On another occasion I went with one of my brothers to the mainland to get lobsters. Fortunately we were piloted by one of the islands permanent inhabitants, who did it all the time. While we were engaged with the crustacea the wind turned into the east and gathered strength considerably, so that by the time we set off back to the island the waves were charging ahead of us in long, implacable lines, the breaking crests flattened and whipped into the air by the wind. This is exhilarating, my brother shouted as we rode one wave and then the next. I felt ill with fear.
I am a landsman. My nervousness of the sea is not something I am proud of, but its best to accept these limitations. It followed that when I came to write this Channel story it would be from a land-based perspective, of one looking out to sea with feet planted on firm rock, or sand or earth. The idea for it was not mine, but came from a film-maker, Harry Marshall of Icon Films, who wanted to make a sequence of programmes about the Channel and what it means to us, and thought I might make a suitable presenter. The project was eventually aborted the deep thinkers at the BBC decided it would tread ground sacred to the long-running Coast. But by then I had been thoroughly seduced by the prospect of a personal exploration of that strip of land beside the waterway that, more than any other, has formed our sense of who we are.
So I went alone, free from the tyranny of filming, from Kent to Cornwall down Channel. I was curious to know what it was about our Channel shore that was so special and indispensable; that drew some people and held them and called them back even when they had taken themselves off somewhere else. It was pretty straightforward to work out why some like myself chose to take their holidays beside the sea. More interesting, to my way of thinking, were those who chose to live within sight and sound and smell of the Channel shore: some born to it, many others pulled that way later in their lives by an insistent force.

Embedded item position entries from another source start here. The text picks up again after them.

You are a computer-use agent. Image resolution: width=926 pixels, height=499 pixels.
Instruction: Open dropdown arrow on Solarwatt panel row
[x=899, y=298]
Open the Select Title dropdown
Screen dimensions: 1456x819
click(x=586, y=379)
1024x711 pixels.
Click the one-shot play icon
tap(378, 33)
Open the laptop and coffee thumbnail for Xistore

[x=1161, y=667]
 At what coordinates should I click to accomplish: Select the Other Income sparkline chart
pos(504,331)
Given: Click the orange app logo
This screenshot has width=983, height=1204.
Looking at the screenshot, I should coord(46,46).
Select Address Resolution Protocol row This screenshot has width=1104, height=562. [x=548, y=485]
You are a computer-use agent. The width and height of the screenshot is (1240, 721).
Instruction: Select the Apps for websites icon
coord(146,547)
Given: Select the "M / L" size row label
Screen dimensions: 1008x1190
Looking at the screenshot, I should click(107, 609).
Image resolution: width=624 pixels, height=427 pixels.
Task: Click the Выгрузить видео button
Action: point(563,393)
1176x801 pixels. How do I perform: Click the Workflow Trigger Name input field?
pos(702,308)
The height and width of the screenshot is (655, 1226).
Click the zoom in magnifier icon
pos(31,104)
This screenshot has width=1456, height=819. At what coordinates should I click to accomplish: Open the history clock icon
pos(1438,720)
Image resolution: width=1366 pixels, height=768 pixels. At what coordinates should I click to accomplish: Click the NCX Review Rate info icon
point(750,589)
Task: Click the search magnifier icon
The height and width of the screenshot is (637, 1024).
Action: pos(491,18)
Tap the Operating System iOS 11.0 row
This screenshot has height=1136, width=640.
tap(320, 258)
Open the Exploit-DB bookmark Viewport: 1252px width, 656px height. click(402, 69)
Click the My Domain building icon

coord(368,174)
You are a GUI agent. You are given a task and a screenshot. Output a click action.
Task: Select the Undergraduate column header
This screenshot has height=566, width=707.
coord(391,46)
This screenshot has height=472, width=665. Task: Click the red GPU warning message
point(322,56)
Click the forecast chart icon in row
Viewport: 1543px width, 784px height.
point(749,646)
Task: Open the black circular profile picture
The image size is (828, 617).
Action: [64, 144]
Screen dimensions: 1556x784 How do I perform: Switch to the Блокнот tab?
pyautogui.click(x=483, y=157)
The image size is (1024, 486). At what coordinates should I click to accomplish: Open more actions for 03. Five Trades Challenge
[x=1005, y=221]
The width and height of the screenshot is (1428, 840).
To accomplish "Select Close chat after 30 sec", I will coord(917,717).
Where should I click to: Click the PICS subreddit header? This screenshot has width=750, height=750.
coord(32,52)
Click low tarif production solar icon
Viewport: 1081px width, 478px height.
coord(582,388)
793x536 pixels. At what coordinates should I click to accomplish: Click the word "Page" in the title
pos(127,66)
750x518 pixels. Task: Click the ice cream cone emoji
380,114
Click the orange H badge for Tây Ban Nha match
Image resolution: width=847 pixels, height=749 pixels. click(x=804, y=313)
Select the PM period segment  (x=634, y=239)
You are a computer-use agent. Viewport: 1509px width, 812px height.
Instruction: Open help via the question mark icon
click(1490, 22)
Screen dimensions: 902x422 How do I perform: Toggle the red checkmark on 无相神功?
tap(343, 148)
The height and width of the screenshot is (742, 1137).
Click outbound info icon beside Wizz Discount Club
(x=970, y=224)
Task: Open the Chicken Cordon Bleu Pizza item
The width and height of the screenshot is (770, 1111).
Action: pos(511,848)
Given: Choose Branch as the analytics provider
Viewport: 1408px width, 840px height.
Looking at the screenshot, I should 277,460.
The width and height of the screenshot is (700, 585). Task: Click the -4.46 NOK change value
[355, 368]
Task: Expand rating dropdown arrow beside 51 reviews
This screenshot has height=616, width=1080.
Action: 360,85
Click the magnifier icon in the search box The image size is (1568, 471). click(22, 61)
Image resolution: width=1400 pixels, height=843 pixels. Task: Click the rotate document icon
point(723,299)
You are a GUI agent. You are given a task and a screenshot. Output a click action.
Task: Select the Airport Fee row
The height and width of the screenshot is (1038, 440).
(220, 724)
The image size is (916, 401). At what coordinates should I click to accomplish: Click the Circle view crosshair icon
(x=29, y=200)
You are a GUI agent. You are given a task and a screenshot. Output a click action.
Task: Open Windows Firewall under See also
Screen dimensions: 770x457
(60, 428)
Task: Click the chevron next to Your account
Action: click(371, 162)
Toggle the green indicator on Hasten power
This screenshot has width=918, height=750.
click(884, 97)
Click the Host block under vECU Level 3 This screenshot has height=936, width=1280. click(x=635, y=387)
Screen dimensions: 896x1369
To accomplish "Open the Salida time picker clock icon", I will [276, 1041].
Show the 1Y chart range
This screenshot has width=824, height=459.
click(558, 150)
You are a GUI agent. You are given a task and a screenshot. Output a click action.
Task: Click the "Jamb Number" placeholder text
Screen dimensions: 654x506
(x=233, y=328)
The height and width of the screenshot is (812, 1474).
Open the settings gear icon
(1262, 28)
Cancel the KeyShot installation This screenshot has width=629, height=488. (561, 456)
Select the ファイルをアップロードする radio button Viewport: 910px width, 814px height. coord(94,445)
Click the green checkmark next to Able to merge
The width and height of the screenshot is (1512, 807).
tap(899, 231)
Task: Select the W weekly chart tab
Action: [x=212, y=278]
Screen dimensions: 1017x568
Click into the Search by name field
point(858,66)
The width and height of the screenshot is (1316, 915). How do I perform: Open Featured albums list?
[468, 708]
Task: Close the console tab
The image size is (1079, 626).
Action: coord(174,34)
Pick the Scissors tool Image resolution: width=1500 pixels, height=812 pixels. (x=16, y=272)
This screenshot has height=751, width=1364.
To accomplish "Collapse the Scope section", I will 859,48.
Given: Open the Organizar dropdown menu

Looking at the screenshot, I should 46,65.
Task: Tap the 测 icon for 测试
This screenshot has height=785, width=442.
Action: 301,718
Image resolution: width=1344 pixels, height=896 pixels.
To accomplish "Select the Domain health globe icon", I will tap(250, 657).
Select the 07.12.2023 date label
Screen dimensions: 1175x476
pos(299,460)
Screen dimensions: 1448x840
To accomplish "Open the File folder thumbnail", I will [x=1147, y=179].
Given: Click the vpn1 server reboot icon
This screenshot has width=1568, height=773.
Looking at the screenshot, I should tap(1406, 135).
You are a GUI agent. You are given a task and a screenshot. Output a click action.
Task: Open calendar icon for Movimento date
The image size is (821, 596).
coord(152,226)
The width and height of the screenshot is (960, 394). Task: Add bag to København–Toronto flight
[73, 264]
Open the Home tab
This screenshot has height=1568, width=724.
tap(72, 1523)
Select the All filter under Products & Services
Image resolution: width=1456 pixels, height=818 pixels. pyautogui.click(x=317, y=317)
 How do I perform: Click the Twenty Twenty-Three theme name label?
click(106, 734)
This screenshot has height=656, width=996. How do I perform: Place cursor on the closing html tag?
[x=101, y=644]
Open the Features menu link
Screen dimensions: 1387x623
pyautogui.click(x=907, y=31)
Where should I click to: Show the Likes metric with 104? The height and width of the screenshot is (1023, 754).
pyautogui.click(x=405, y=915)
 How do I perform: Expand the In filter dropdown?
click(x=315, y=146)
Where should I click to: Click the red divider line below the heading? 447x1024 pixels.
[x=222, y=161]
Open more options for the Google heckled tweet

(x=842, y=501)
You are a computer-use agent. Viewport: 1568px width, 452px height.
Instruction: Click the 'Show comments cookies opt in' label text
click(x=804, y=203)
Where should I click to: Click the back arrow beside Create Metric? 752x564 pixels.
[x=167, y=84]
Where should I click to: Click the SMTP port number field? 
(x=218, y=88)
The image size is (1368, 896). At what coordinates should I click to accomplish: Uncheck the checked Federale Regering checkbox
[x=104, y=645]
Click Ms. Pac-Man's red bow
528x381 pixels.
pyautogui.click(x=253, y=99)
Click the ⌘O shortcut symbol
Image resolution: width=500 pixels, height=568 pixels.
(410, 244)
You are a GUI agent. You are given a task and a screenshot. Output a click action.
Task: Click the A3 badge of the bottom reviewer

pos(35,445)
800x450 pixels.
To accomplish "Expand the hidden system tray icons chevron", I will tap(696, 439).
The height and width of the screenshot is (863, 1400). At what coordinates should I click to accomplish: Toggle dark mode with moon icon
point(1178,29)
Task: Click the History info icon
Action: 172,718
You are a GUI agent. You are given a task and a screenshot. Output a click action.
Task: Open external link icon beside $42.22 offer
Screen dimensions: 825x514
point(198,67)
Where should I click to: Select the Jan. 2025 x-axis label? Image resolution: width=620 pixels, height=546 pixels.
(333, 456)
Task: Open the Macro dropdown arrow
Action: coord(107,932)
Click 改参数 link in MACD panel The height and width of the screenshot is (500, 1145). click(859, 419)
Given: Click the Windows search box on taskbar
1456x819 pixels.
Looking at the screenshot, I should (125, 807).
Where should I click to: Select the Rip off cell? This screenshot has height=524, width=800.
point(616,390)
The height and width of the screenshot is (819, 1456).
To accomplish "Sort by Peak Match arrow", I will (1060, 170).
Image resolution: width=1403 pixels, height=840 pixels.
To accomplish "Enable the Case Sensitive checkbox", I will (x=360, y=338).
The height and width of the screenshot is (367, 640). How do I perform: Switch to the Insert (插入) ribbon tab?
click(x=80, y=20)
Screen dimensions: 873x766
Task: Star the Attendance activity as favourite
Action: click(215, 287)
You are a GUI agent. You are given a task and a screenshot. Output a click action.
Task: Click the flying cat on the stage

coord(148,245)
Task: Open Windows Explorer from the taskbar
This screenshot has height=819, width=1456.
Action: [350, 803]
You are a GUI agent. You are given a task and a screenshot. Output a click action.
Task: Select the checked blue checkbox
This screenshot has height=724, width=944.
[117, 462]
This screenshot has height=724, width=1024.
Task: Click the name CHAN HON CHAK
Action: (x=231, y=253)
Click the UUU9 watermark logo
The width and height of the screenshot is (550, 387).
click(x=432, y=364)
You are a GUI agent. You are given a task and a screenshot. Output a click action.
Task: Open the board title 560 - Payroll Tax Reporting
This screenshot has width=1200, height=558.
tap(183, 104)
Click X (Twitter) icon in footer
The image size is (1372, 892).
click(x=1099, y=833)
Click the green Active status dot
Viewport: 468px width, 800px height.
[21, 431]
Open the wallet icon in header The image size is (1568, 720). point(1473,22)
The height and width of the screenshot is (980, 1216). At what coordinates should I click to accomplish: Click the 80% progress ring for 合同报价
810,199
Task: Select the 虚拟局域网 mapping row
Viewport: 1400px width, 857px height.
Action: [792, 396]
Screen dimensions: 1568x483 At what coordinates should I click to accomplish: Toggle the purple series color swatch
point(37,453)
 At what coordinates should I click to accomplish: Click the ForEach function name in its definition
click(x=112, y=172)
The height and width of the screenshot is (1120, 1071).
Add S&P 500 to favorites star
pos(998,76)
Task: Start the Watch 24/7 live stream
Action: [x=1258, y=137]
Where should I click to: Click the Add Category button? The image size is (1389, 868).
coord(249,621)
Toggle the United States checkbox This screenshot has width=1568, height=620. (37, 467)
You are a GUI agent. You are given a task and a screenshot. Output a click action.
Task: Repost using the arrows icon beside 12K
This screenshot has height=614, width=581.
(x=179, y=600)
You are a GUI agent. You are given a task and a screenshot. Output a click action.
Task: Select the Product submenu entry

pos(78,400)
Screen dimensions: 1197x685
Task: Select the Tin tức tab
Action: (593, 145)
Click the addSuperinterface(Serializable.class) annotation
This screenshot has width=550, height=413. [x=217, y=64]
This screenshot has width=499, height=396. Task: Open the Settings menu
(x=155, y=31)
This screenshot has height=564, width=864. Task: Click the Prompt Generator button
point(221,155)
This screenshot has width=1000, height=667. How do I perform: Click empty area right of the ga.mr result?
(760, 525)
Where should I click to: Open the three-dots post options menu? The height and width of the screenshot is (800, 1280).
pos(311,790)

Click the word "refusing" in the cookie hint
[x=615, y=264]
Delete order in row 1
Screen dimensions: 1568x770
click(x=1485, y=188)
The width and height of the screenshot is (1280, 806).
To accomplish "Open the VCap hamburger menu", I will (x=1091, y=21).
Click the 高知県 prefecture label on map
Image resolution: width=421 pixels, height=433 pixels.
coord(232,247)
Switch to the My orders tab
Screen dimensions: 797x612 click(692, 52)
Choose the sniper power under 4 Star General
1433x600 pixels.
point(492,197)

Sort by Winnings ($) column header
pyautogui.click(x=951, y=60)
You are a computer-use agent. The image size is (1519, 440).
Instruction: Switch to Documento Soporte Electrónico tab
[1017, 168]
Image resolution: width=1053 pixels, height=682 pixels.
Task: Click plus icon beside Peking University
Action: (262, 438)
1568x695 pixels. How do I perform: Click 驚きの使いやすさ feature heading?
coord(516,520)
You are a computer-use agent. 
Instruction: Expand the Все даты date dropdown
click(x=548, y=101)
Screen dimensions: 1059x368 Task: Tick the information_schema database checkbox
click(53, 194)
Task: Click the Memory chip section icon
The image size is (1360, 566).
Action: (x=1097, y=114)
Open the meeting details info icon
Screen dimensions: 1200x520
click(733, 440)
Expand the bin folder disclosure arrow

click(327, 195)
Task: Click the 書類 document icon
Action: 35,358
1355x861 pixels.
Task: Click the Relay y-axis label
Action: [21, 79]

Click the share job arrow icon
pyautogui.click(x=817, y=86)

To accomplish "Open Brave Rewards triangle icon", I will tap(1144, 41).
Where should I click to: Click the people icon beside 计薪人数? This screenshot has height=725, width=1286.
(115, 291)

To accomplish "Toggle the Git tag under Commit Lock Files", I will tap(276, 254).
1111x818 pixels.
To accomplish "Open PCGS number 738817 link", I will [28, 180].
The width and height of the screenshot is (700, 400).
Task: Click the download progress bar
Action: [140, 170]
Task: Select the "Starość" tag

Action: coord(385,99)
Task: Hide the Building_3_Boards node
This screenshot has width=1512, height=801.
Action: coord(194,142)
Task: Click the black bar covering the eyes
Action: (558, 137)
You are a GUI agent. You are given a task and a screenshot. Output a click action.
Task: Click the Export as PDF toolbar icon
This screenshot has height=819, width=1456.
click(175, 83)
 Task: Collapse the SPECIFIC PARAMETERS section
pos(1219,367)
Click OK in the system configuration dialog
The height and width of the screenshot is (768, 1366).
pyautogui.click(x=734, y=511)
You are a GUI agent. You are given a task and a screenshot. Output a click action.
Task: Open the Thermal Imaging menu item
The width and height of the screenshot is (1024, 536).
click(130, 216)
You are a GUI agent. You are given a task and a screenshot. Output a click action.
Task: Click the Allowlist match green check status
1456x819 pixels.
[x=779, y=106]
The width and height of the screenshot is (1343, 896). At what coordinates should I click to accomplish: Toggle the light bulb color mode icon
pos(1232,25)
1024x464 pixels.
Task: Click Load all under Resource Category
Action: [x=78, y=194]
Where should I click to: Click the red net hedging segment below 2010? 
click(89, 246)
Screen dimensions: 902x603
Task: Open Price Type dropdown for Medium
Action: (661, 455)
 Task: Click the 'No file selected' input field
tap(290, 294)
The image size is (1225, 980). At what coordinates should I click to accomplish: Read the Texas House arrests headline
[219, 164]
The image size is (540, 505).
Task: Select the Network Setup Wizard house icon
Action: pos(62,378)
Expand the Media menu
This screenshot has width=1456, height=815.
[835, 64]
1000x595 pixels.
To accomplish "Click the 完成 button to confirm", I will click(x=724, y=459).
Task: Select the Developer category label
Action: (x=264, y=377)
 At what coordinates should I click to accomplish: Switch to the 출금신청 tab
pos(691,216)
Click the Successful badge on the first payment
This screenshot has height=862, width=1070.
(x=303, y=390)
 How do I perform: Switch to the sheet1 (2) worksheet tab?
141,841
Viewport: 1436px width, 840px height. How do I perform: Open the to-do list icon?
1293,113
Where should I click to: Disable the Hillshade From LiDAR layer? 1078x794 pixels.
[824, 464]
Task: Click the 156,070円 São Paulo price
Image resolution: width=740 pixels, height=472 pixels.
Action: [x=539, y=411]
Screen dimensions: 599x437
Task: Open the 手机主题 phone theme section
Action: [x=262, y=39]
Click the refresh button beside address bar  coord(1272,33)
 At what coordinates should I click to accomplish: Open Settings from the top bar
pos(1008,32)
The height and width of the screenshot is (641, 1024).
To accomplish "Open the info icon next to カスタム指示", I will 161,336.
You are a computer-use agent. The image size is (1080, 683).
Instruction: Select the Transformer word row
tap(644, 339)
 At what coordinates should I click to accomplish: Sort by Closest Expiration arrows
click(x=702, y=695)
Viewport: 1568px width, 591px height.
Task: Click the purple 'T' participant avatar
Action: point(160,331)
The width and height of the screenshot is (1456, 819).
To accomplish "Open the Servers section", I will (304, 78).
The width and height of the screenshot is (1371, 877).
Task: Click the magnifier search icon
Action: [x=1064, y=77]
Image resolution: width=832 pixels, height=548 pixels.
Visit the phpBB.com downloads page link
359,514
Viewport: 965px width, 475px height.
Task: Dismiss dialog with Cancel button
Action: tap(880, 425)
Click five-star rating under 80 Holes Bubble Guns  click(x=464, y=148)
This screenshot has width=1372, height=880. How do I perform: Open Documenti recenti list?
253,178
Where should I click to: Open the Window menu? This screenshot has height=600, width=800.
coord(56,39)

As I made my way south-west over the course of the summer of 2013, I came to appreciate the nature of that force as I never had while just on holiday. Those who take their week or fortnight by the sea, or flit to and from their holiday homes, scrape the surface. If the weather is kind, they are happy; if not, they return home resentful, as if somehow they had been misled or let down. For those who live there, the whole point is the bad weather with the good, the richness of variation, the endless change in mood and colour and texture. They tend to be not so interested in the blatant pleasures of the summer season. They wait for the transients to depart to reclaim their kingdom.